The trade union Royal Commission is likely to recommend that choice of super fund be significantly extended. The final report of the Financial System Inquiry (FSI), which the Government is currently considering, recommended:
Choice of fund
Provide all employees with the ability to choose the fund into which their Superannuation Guarantee contributions are paid.
This recommendation is opposed by unions and some industry superannuation funds.
The ACTU doesn’t support the proposed changes, saying “if implemented, this recommendation would significantly increase the risk that more employees will invest their contributions in superannuation products that are not in their best long-term interests.”
In a submission in response to the FSI final report the ACTU said that “enterprise agreements allow workers to collectively decide which provisions relating to choice of superannuation fund are most appropriate to their industry and workplace.”
“We know that across much of the working population financial literacy is generally low and informed engagement with superannuation is rare. The advocacy of unlimited choice in this context will generate costs and risks to employees that the FSI appears indifferent to.”
Also is a submission TWUSUPER, established by the Transport Workers Union of Australia, said that it was in the members’ best interest for superannuation arrangements “to be part of the industrial relations landscape.”
“It is therefore appropriate that superannuation entitlements continue to be governed by enterprise agreements.”
The Australian Institute of Superannuation Trustees (AIST), representing industry, corporate and public-sector superannuation funds, also made a submission rejecting the FSI super choice recommendation.
“AIST disagrees with the underlying assumption of the Final Report that choice of fund will result in members becoming more engaged and making decisions that are in their financial best interests, and that this benefit should therefore be made available to all superannuation fund members. The experience of the past decade does not support this.”
However not all industry super funds oppose extending super choice, with CBUS Super, the Construction & Building Industry super fund, lending “qualified support to the recommendation.”
Though CBUS did say the FSI super choice recommendation “further implies that ‘choice’ is somehow not being exercised through the democratic processes of making an enterprise agreement.”
“The broader question of the types of protections that would be in place for consumers exercising choice remains.”
Industry Super Australia (ISA) also gave qualified support to the FSI recommendation. “ISA agrees in principle that everyone should be able to choose where their SG contributions go to.”
However ISA also says “there is clear evidence that choice is one of the reasons why the cost of the Australian superannuation system is higher than other countries.”
“This is because the availability of choice has resulted in an increase in retailisation activities. Offering choices in financial services leads to expensive activities to attract consumers such as advertising, sales, customer interaction, and administration.”
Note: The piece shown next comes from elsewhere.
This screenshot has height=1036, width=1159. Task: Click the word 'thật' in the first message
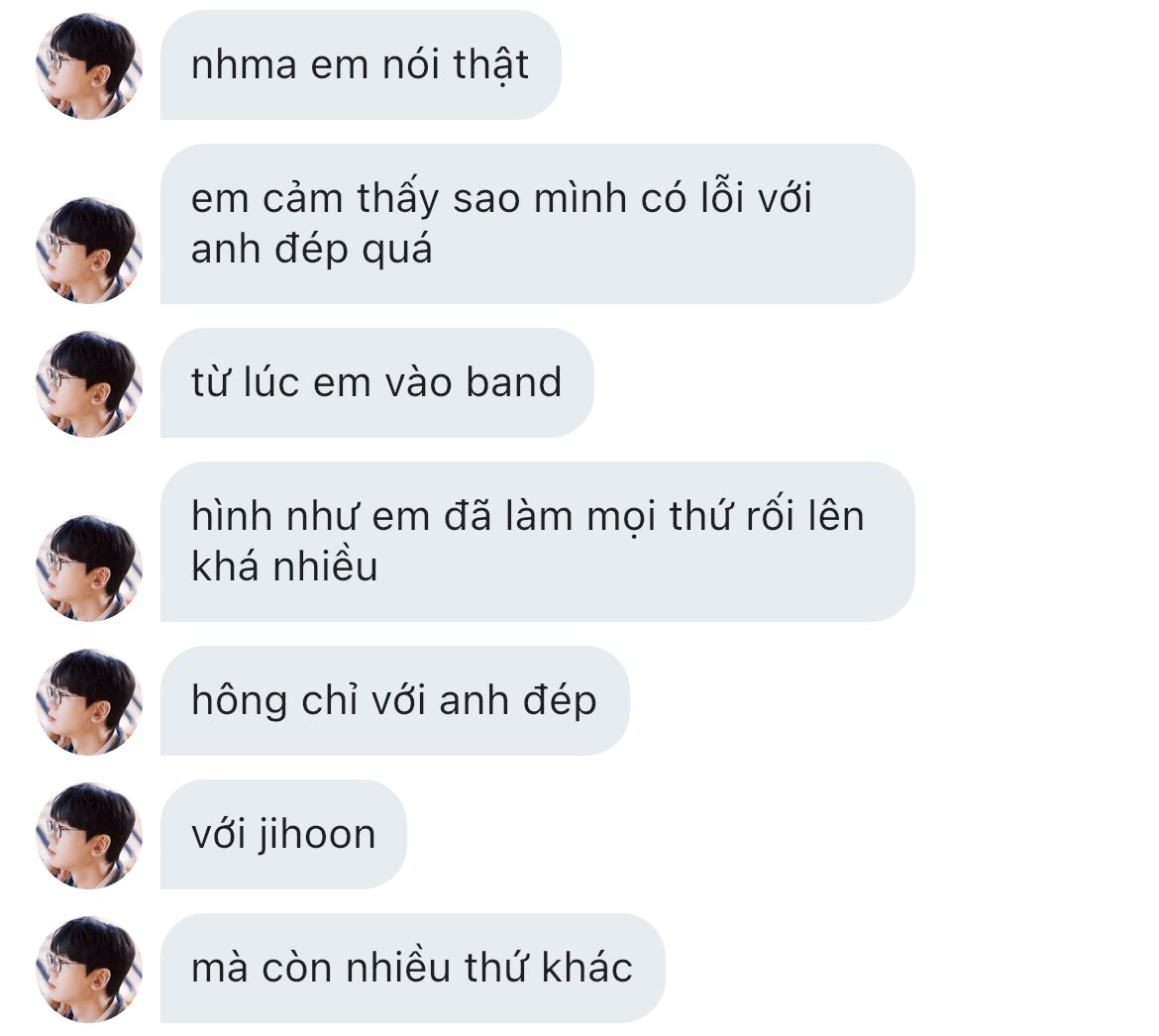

The Association of Superannuation Funds of Australia (ASFA) supports the FSI recommendation in principle, but “is cognisant of specific circumstances where providing full choice may result in an impractical or costly outcome,” such as to members of defined benefit funds.
The Royal Commission into Trade Union Governance and Corruption is also investigating the appropriateness of limiting choice of super funds.
In a new discussion paper the Commission says there exists the “potential for coercive conduct and conflicts of interest” with regard to superannuation funds.
“This is because of the institutional links between trade unions and industry superannuation funds,” said the Royal Commission.
“In most cases, half the members of the board of an industry superannuation fund are nominated by unions and the other half nominated by employers. Industry superannuation funds pay substantial sums to the unions with which they are associated including directors’ fees, reimbursement of director’s expenses, office rental, advertising expenses and sponsorship.”
The Royal Commission asks why the exemptions to choice of super fund should not be repealed and if unions should continue to be able to “negotiate for terms in an enterprise agreement which specify a specific default superannuation fund with financial links with the union negotiating the agreement.”